• What the exercise asks:
Convert every line of the entries below into a JSON list of strings, one string per line. Omit the blank lines and the pictures.

Collected data
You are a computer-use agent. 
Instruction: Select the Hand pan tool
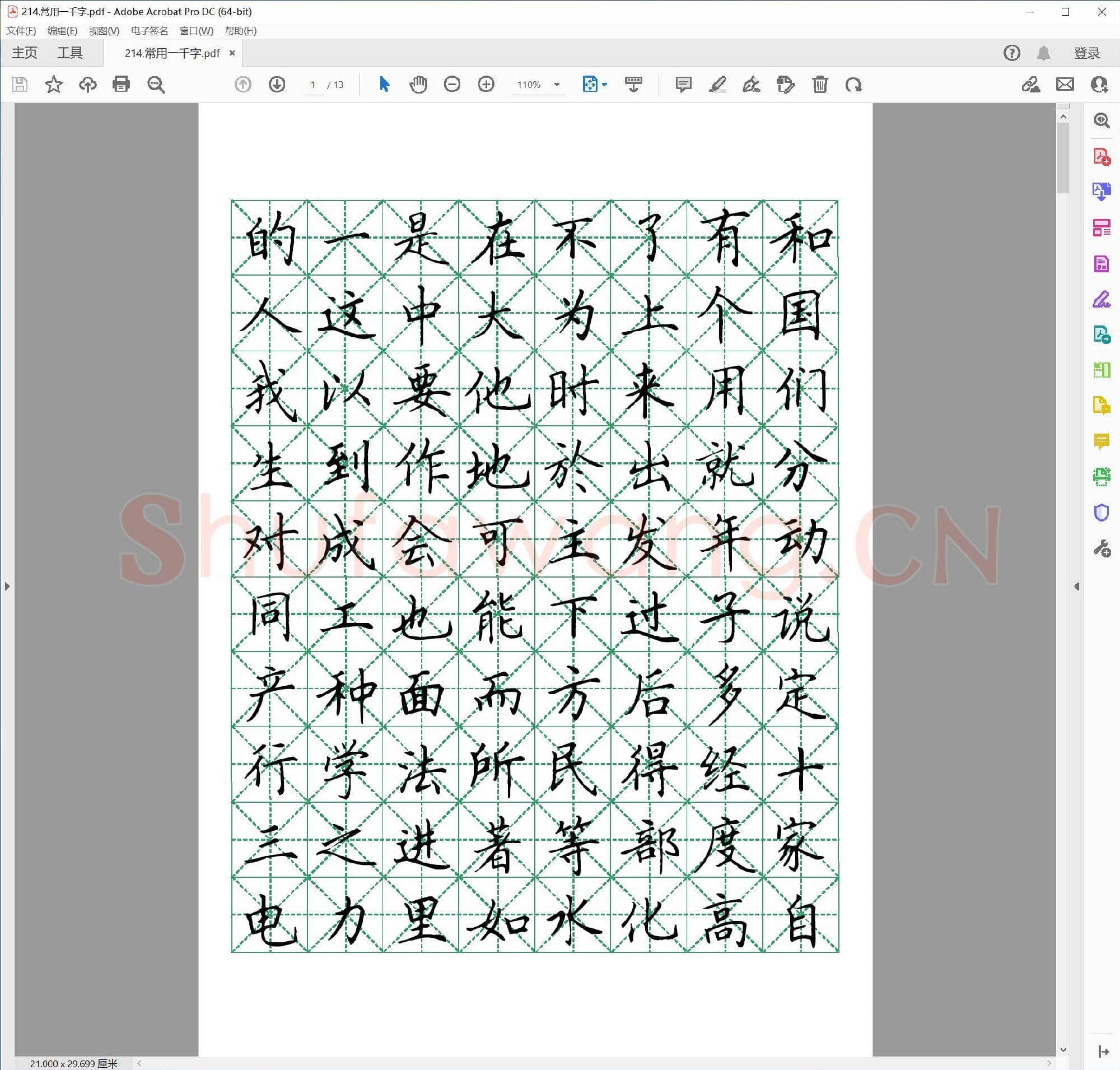click(x=418, y=85)
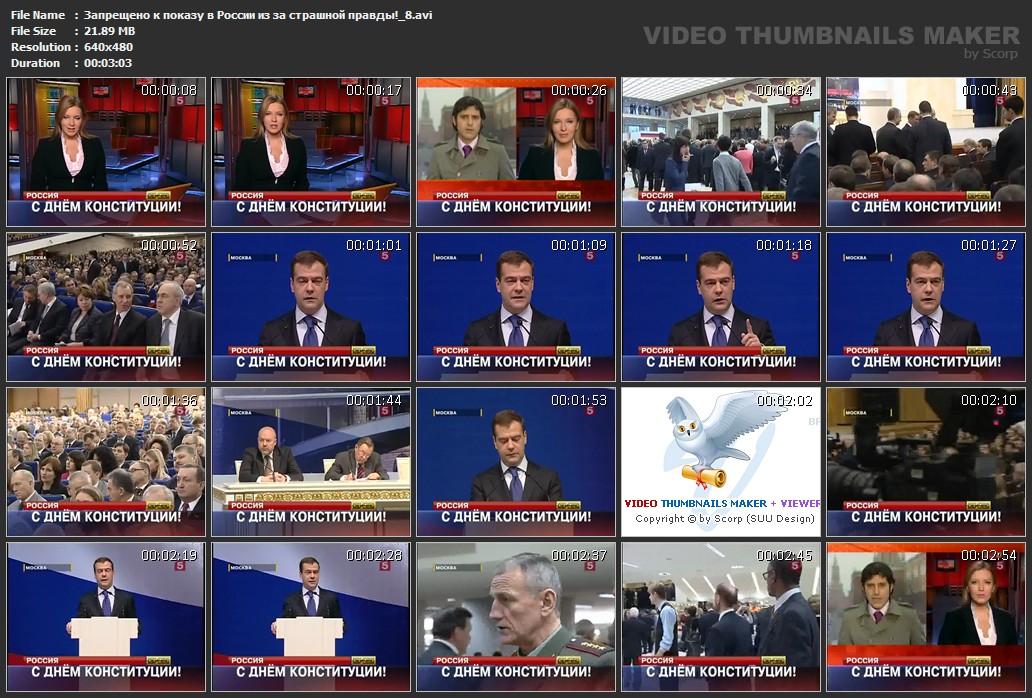Click the File Size value 21.89 MB
Image resolution: width=1032 pixels, height=698 pixels.
coord(110,31)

• Response:
[
  "You are a computer-use agent. ",
  "Instruction: Select the Hand pan tool",
  "click(x=418, y=85)",
  "Click the File Size value 21.89 MB",
  "Image resolution: width=1032 pixels, height=698 pixels.",
  "coord(110,31)"
]